INTRODUCTION
While Canada might appear to be fundamentally the same to the U.S., there are significant differences between the financial systems in the two nations. The U.S. framework is unique in the world, particularly regarding the sheer number of financial institutions and its high usage of checks, but Canada appears to take after the more general developed- nation model. Also, U.S. organizations have a tendency of having multiple bank connections for both credit and non-credit services, while Canadian organizations normally have only one, major commercial bank relationship. In the U.S. also, the Federal Reserve assumes a key role in operating and managing the key payment frameworks, but in Canada, this part is taken care of by an association of banks. The information in this paper gives business administrators the "guide" they have to comprehend key financial systems and treasury management practices in both the U.S., and Canadian financial systems.
DISCUSSION
US FINANCIAL SYSTEM
The U.S. financial framework is effectively the biggest on the planet, despite the fact that that position stands to be challenged by unified European financial markets and, in numerous regards, the most advanced. It likewise has the greatest diversity of organizations, the broadest variety of instruments, and the most exceptionally developed derivative markets. In numerous areas of finance, it leads in innovation (Mohamed, 2008). It is likewise a standout amongst the most idiosyncratic financial frameworks in the world, portrayed by an oddly parochial set of laws and regulations that both weaken competition and shield inefficiency. Because these anomalies, which are evident to even the most casual student of monetary frameworks, the U.S., the U.S. framework is not one that different nations with less completely developed economies and financial frameworks would be well encouraged to imitate, at least not in everything. However, much can be gained from a keen examination of both the strengths and shortcomings of the U.S. framework.

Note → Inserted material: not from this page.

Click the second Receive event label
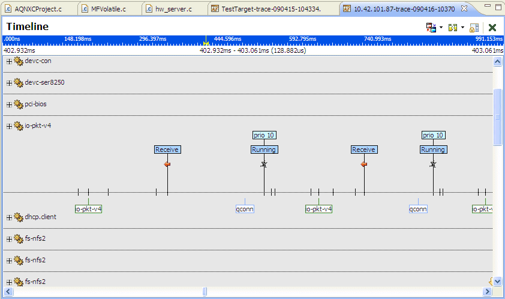The height and width of the screenshot is (299, 505). click(363, 150)
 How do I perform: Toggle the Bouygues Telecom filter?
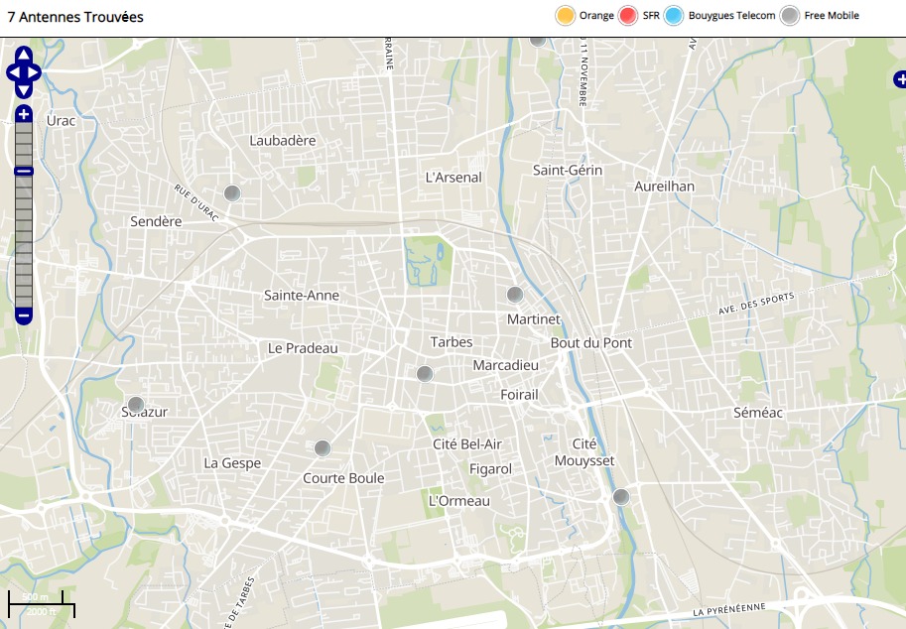(x=675, y=16)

The United States financial framework is more grounded than it was five years prior. However, risks remain and regulators need to complete reforms while policymakers ought to oppose endeavors to move back a percentage of the changes. In its first significant major assessment since 2010, the IMF said the U.S. has gained ground in enhancing its oversight of financial firms (Caprio and Vittas 2008). A significant number of those actions were mandated by the Dodd-Frank financial reform law, which was enacted in the wake of the 2008 financial crisis.
The framework incorporates financial institutions, which includes banks and credit unions, the monetary markets, and clearing and settlement frameworks. It's through the financial framework that most commercial activities (borrowing, saving, buying and selling by methods of debit and Master cards, and e-money) are done. The Bank works with different agencies and market members to advance and maintain the safe and productive operation of the key components of the financial framework.
US FINANCIAL WEAKNESSES
Crucial flaws in the financial framework threaten the economic recuperation in the United States and other major nations, "There are empowering signs that the recent financial crisis has been captured, however not solidly reversed, in the U.S., and in many other industrialized countries. Almost six years after the apex of the financial crisis, the financial sector is still adapting to its result. This makes the financial firms to end up at an intersection. Moving attitudes towards risk in the choice of business plans of action will impact the sector's future profile. The pace of alteration is critical to the financial segment again turning into a facilitator of economic development. The banking segment has made progress in mending its injuries, but balance sheet repair is incomplete (Mohamed, 2008).